排除措置命令を取り消す理由は、「他の管理事業者の事業活動を排除する効果を有することを認める証拠はない」というもの。この審決案についてJASRACは、「審判における当協会の主張立証に沿って適正な判断をしていただいた」とコメント。最終的に審決が出た時点で改めて見解を発表するという。
(Internet Watch)
ご存じの方が多いかと思いますが、放送局はJASRACに一定額の使用料をはらい、そのかわりJASRACに登録してる曲についてはどの曲でも番組で使えるような契約を結んでいます。これは放送で何曲使ったかとか何時間使ったかではなく、その局の事業収入によって金額が決まります。これを包括契約といいます。(CMの場合は包括には含まれず、別個に契約しなければなりません。)
今回の独禁法違反の疑いというのは、包括契約があるために放送局が他の著作権管理の会社の曲を使わずに、JASRAC管理の曲だけ使うような結果になっており、新規事業者の参入を妨げている。ゆえに独占禁止法に違反するのではないかというものです。

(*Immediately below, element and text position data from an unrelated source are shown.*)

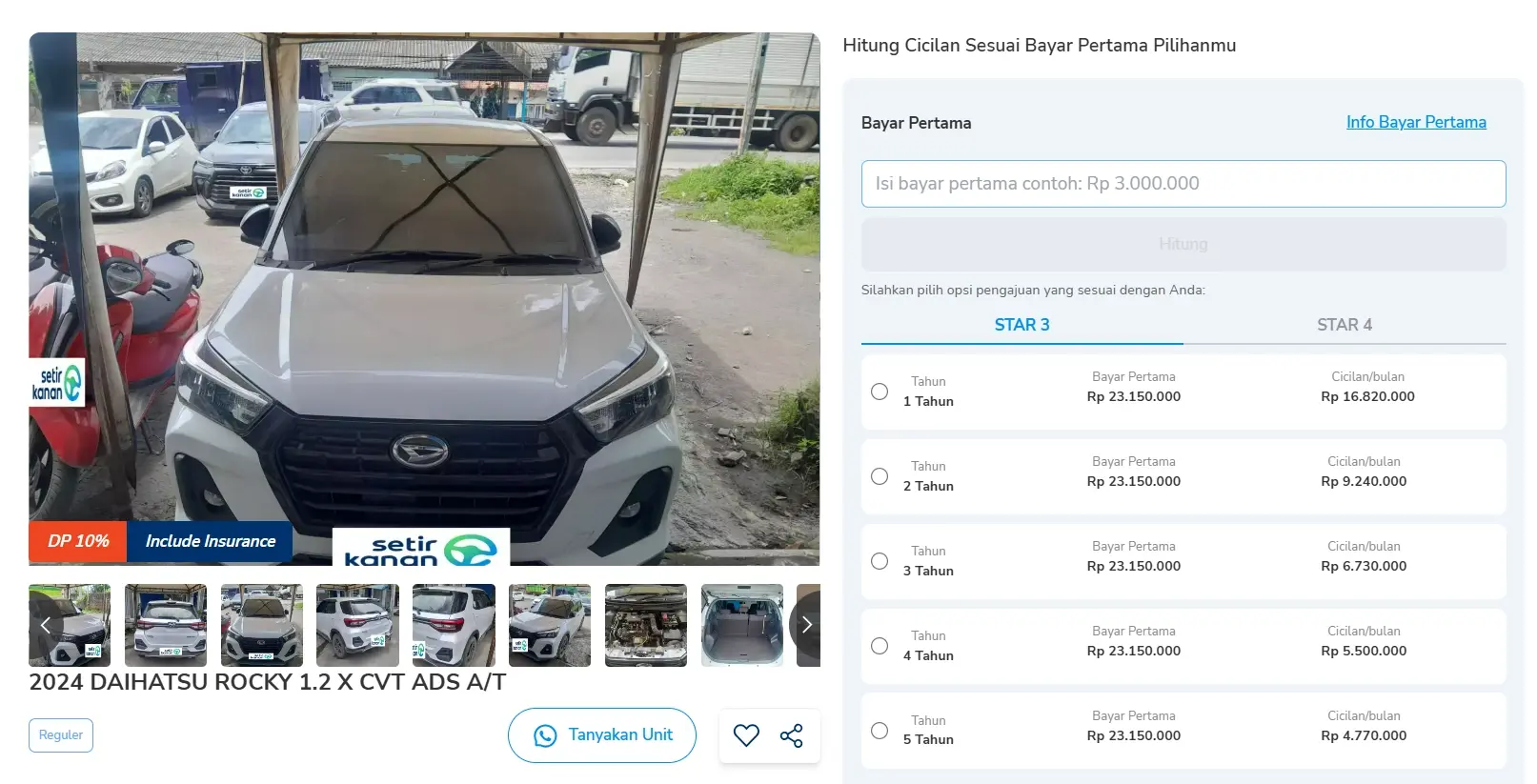Switch to the STAR 3 tab
This screenshot has width=1537, height=784.
point(1021,325)
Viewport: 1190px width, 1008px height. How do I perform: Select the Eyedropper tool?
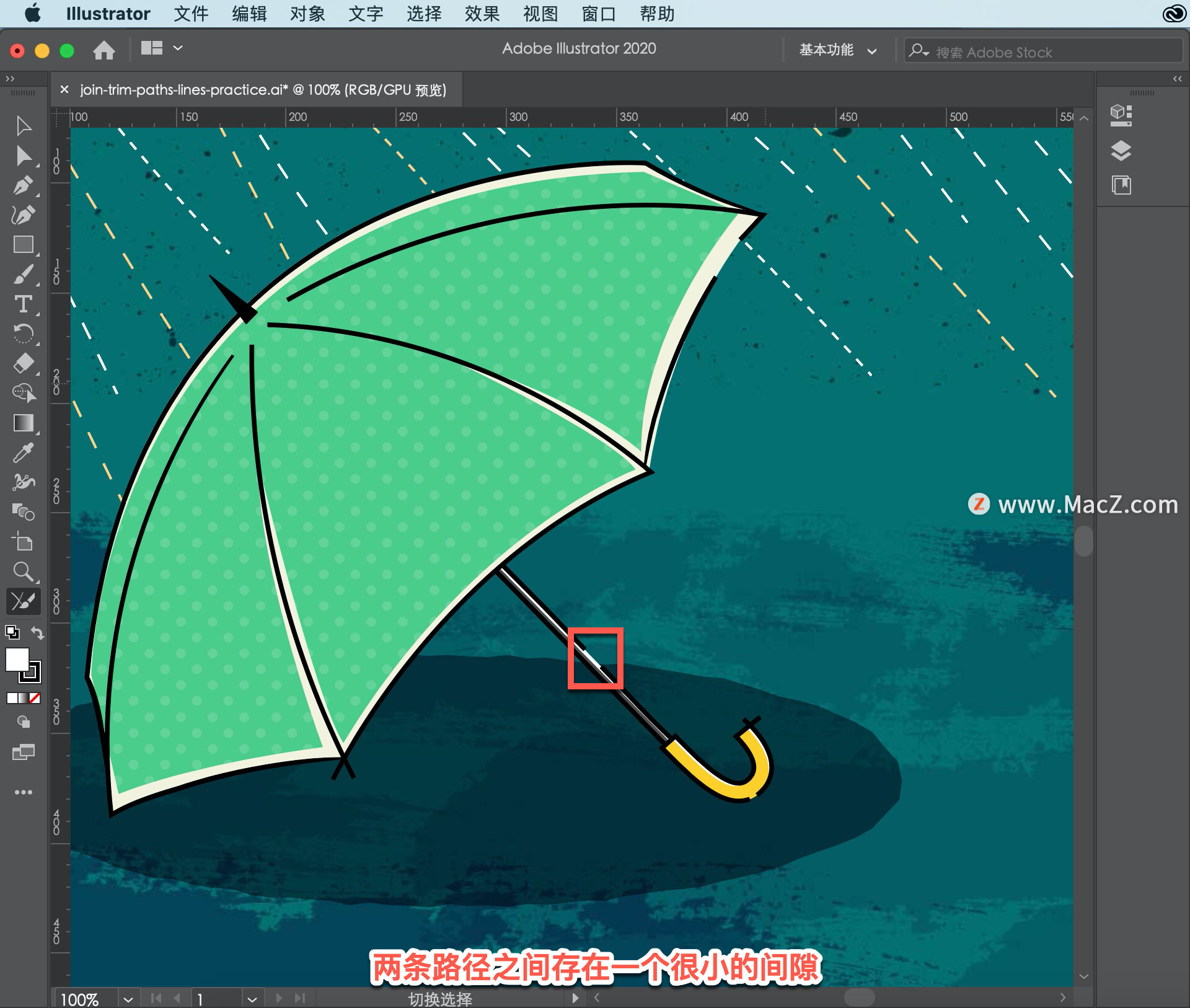click(x=24, y=453)
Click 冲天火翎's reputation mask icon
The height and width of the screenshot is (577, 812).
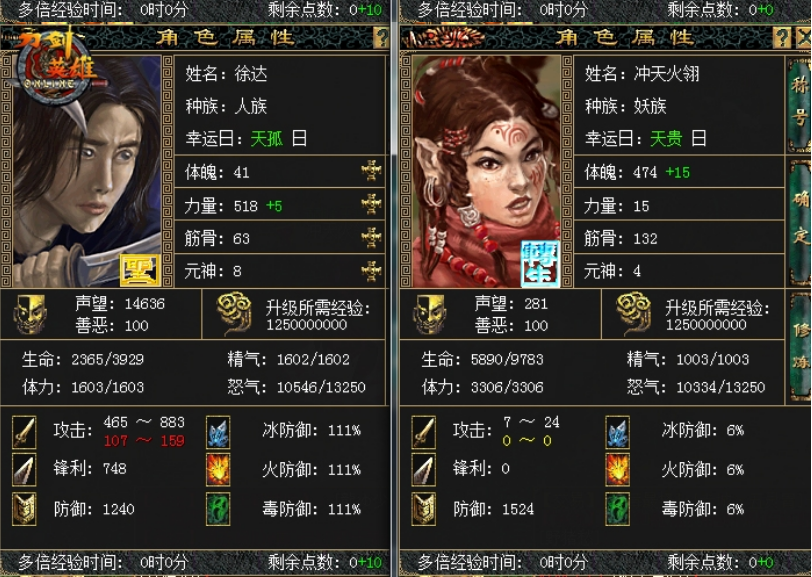430,314
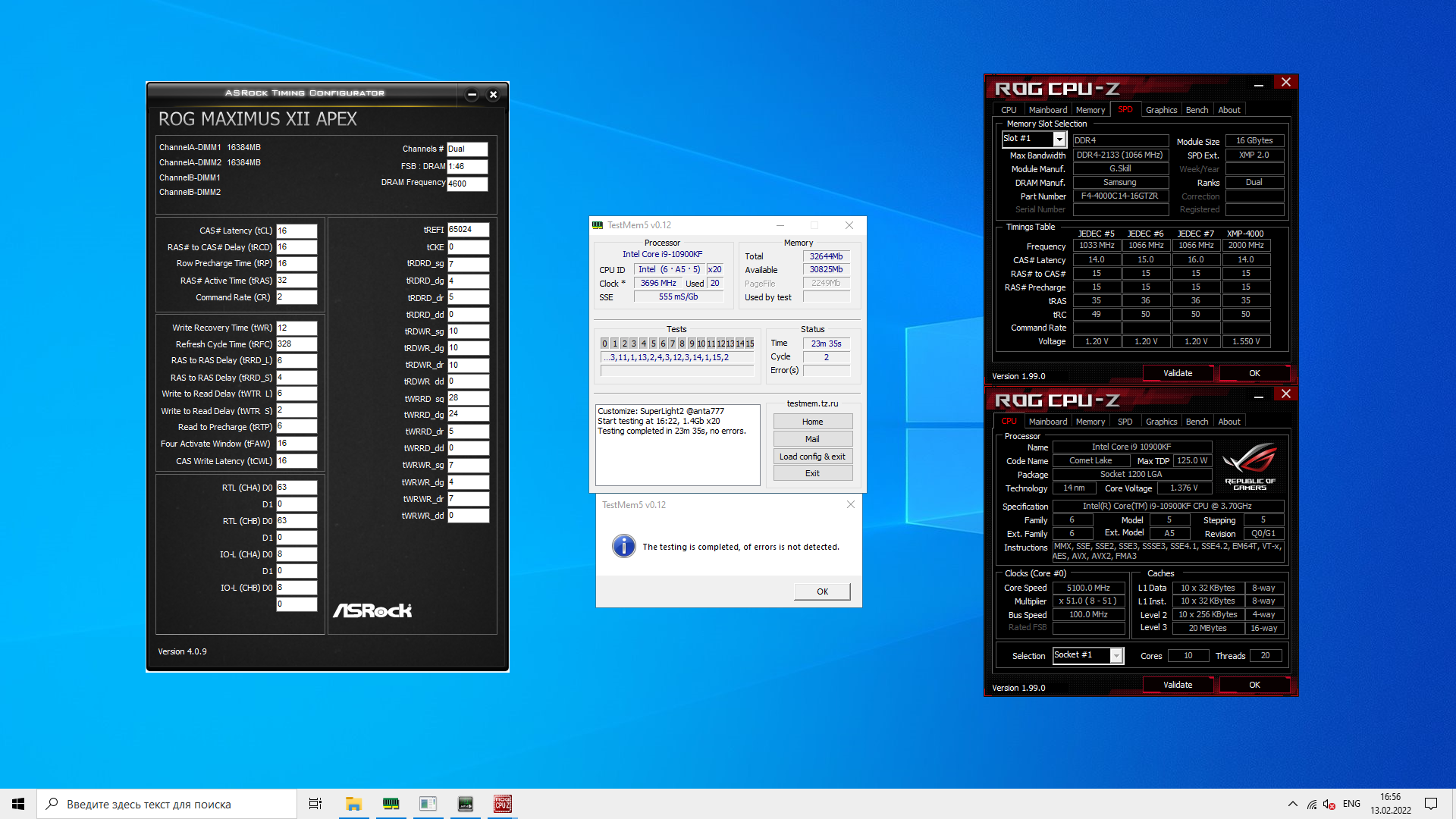Switch to Mainboard tab in upper CPU-Z
This screenshot has height=819, width=1456.
[1047, 110]
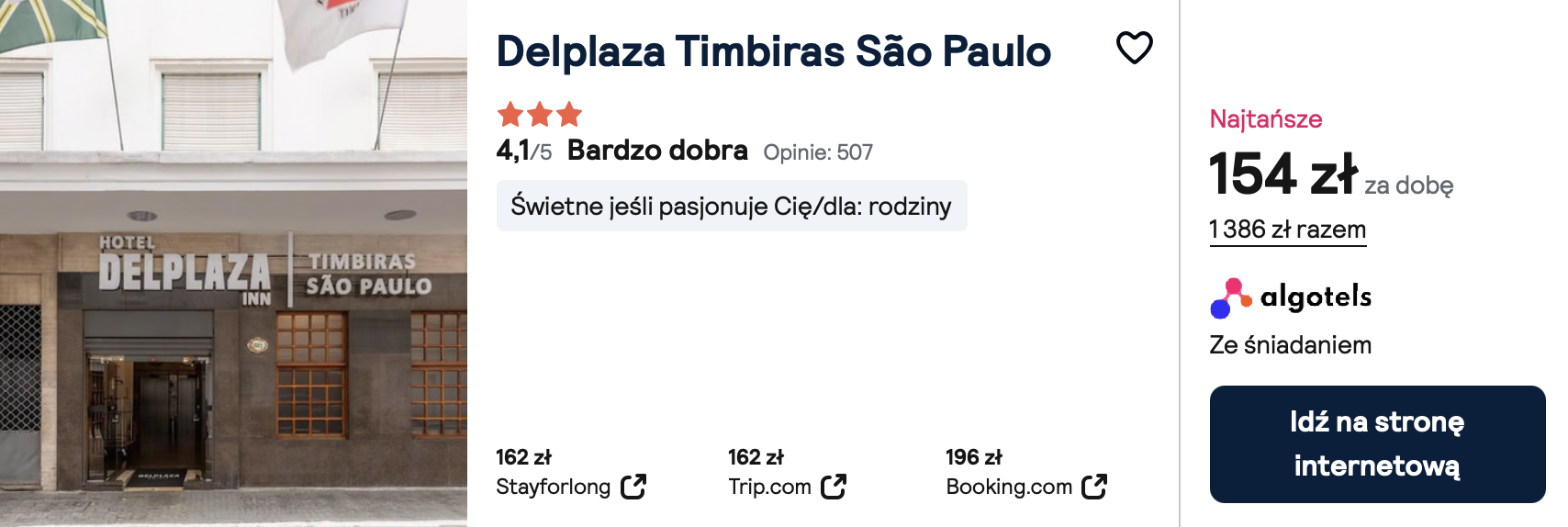Click the 1 386 zł razem total
The image size is (1568, 527).
click(x=1288, y=230)
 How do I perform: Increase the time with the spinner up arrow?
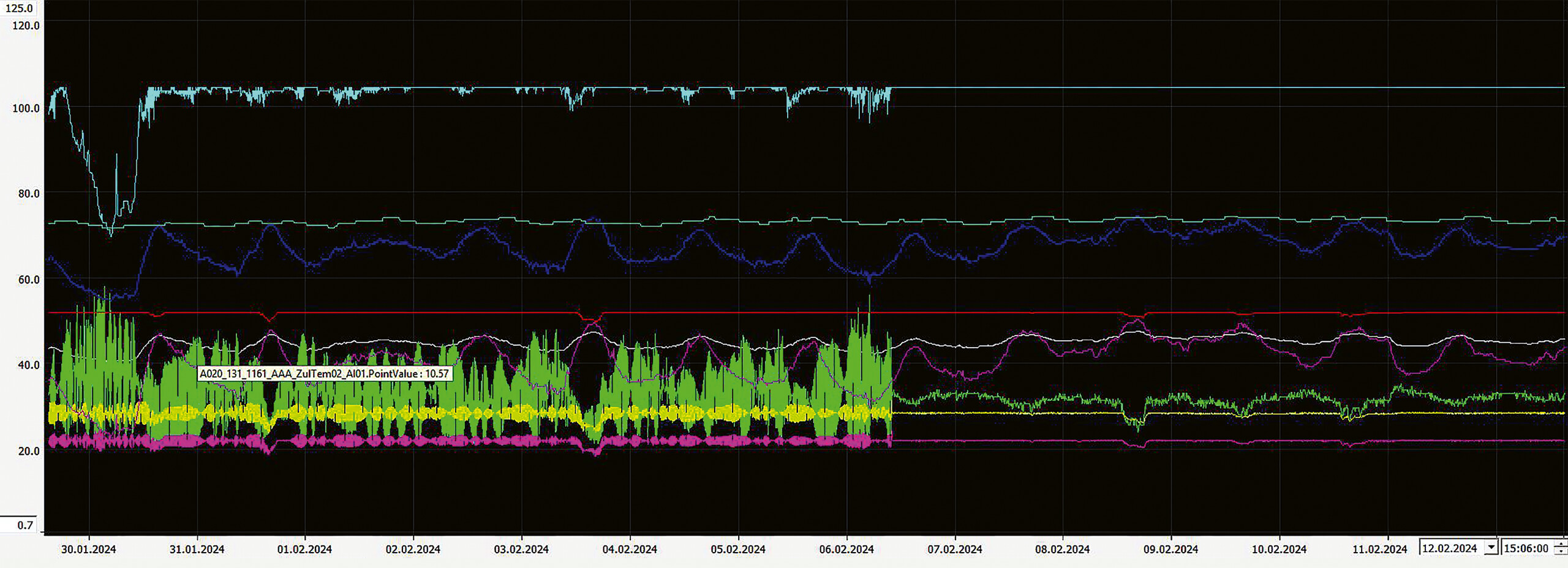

公正取引委員会では2008年4月にJASRACを立ち入り検査。この時はこのブログでも記事にしました。その後ブログを休んだり、病気で著作権どころじゃなくなったりして、フォローしてなかったので、正直まだ決着してなかったのかという感じです。
2009年2月に公取からJASRACに排除命令が出されますが、これに対してJASRACは直ちに、承服できないとして審判請求していたようです。
今日明らかになった審決案というのは、JASRACの言い分を認めたもので、このあと正式に審決がだされるものと思われます。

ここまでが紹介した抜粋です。